_WORK TO COMPLETE_
**a)** Duplicate the Cliff House passage between "Anecdotal stories claim" and "House remains apocryphal.", inclusive.
**b)** Name every person mentioned in the Cliff House passage.
**c)** Please write the next part of the Cliff House passage, picking up after its final sentence.

_TEXT SECTION_
Anecdotal stories claim that in 1858 Samuel Brannan paid $1,500 for lumber salvaged from a ship that foundered on the rocky shore's basalt cliffs near Seal Rocks and built the first Cliff House. While Brannan may have constructed a building there, no historical evidence of this building exists and its role in the origin of the Cliff House remains apocryphal.
The Cliff House was built by Senator John Buckley and C. C. Butler, opened in 1863 and leased to Captain Junius G. Foster. It was a long trek on foot from the city and the restaurant hosted mostly horseback riders, small-game hunters or picnickers on day outings. With the opening of the privately built Point Lobos toll road a year later, the Cliff House became a Sunday destination among the "carriage trade". Later the builders of the toll road constructed a two-mile speedway adjacent to it where well-to-do San Franciscans raced their horses along the way. On weekends, there was little room at the Cliff House hitching racks for tethering the horses for the thousands of rigs. Soon, omnibus, railways and streetcar lines made it to near Lone Mountain where passengers transferred to stagecoach lines to the beach. The growth of Golden Gate Park attracted beach travelers, in search of meals and a look at the sea lions sunning themselves on Seal Rocks just off the cliffs, to visit the area. In 1877, the toll road, now Geary Street, was purchased by the city for approximately $25,000.

_DATA BELOW_
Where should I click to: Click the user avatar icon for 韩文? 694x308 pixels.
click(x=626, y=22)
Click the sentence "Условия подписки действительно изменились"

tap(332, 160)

_ANSWERS BY ITEM_
**a)**
Anecdotal stories claim that in 1858 Samuel Brannan paid $1,500 for lumber salvaged from a ship that foundered on the rocky shore's basalt cliffs near Seal Rocks and built the first Cliff House. While Brannan may have constructed a building there, no historical evidence of this building exists and its role in the origin of the Cliff House remains apocryphal.

**b)** Samuel Brannan, John Buckley, C. C. Butler, Junius G. Foster

**c)**
In 1883, after a few years of downturn, the Cliff House was bought by Adolph Sutro, who had made a fortune in silver by solving the problems of ventilating and draining the mines of Nevada's Comstock Lode. After a few years of quiet management by James M. Wilkins, the Cliff House was severely damaged when the schooner Parallel, abandoned with burning oil lamps and a cargo including dynamite powder, exploded while aground at Lands End early in the morning of January 16, 1887. The blast was heard a hundred miles away and demolished the entire north wing of the tavern. The building was repaired, but was later completely destroyed by fire on Christmas night 1894 due to a defective flue. Wilkins was unable to save the guest register, which included the signatures of three U.S. Presidents and dozens of world-famous visitors. This incarnation of the Cliff House, with its various extensions, had lasted for 31 years.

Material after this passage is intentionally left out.